#### Required task
Which lines in the records below contain the string "Open", with case mattering? List each such line in full.

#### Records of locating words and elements
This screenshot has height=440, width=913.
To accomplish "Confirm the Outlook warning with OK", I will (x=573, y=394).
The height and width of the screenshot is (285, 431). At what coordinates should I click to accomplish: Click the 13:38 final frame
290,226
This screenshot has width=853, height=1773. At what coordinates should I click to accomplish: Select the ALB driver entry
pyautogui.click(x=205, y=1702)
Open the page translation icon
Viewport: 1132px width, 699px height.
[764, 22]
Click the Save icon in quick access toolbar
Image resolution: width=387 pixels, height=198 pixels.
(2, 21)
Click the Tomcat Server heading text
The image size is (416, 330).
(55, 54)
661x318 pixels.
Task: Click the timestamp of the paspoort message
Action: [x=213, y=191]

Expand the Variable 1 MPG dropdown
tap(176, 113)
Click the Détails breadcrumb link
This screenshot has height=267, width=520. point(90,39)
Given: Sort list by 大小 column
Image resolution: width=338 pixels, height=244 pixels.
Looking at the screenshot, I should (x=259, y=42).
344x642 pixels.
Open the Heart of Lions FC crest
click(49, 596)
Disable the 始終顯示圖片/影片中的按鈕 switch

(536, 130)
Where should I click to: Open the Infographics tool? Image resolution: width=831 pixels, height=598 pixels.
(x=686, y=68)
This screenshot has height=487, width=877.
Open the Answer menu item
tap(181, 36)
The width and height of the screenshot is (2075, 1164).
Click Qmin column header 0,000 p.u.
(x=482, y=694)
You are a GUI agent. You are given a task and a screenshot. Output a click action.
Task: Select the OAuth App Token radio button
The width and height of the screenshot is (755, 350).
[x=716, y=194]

#### Result
Open the page translation icon
Open the Heart of Lions FC crest
Where should I click to: Open the Infographics tool? Image resolution: width=831 pixels, height=598 pixels.
Open the Answer menu item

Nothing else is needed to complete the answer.